Emmanuel Macron reaffirmed, in an interview published on the evening of Saturday March 16 by Le Parisien, that ground operations in Ukraine by Westerners might be necessary. “Perhaps at some point – I don’t want it, I won’t take the initiative – we will have to have operations on the ground, whatever they may be, to counter the Russian forces,” he said. he declared in this interview conducted on Friday, upon his return from Berlin where he met the German and Polish leaders. “The strength of France is that we can do it,” he added.

In the German capital, Emmanuel Macron met with Chancellor Olaf Scholz and Polish Prime Minister Donald Tusk in a show of unity between the three countries.

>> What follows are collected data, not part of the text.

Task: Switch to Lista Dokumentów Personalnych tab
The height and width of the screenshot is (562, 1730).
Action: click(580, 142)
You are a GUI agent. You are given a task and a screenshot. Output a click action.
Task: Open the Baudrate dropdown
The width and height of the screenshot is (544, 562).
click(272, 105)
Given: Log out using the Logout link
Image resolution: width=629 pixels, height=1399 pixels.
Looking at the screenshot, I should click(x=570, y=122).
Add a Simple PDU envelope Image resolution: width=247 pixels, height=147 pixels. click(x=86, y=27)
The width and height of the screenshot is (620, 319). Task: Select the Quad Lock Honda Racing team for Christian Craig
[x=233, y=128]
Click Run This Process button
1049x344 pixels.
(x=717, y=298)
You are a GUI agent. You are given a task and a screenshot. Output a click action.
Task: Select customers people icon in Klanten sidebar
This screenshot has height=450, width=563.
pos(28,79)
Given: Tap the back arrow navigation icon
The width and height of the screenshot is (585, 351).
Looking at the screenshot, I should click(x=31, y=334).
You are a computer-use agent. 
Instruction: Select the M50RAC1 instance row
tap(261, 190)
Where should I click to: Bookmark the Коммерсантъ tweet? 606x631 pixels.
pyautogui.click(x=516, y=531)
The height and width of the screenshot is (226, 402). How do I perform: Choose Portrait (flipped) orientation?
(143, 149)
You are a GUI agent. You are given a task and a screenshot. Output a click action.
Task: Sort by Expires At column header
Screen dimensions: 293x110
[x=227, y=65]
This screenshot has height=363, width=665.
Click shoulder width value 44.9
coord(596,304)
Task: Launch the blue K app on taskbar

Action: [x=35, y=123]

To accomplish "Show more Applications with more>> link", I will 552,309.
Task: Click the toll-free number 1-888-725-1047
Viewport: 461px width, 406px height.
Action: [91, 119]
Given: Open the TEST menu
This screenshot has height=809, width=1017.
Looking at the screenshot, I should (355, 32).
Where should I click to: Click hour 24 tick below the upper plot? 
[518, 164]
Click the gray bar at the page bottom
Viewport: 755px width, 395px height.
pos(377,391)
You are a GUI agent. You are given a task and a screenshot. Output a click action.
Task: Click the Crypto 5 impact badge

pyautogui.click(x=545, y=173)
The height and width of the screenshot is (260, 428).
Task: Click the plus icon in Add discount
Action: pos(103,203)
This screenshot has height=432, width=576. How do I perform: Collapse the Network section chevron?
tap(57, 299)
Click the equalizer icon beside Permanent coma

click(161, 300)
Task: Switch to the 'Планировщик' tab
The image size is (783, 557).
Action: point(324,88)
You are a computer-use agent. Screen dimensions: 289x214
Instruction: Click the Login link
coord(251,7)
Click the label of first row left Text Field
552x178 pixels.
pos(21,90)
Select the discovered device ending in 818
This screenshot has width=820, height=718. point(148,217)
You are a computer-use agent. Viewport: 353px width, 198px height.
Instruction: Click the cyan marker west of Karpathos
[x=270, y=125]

The repeated declarations of Emmanuel Macron, who refuses to exclude the sending of ground troops to Ukraine, have sowed disorder among Paris’s allies, Germany in the lead, and aroused almost unanimous disapproval from oppositions in France. .

No “strategic divergence” with Germany

In his interview with Le Parisien, the president ruled out any disagreement within the Franco-German couple on this issue. “I wanted to come to Germany very quickly so as not to create a debate on strategic differences that might exist: they do not exist,” he explained. “There has never been any bad blood between the chancellor and me. We have a very large commonality of views on the objectives and the situation. It’s the way of translating them that is different,” he continued, highlighting “the strategic cultures” of the two countries.

“Germany has a strategic culture of great caution, non-intervention, and it keeps its distance from nuclear power,” he added. “A very different model from that of France, which has nuclear weapons and has kept and strengthened a professional army. »

The French president adds that he gave up a trip to kyiv to go to Berlin on Friday and meet there with Olaf Scholz and Donald Tusk. He had assured that he would meet President Volodymyr Zelensky in Ukraine before mid-March, a trip which had already been scheduled once for the month of February and then postponed. He now says his visit will take place in the coming weeks. He also insisted on the complementarities of the aid that France and Germany can provide.

“Germany spends more than France, has more budgetary space, that’s fortunate. France can do things that Germany cannot,” he told Le Parisien, before putting Russia’s power into perspective. “We must not let ourselves be intimidated, we do not have a great power facing us. Russia is a middle power with nuclear weapons, but whose GDP is much lower than that of Europeans, lower than that of Germany, France,” he said.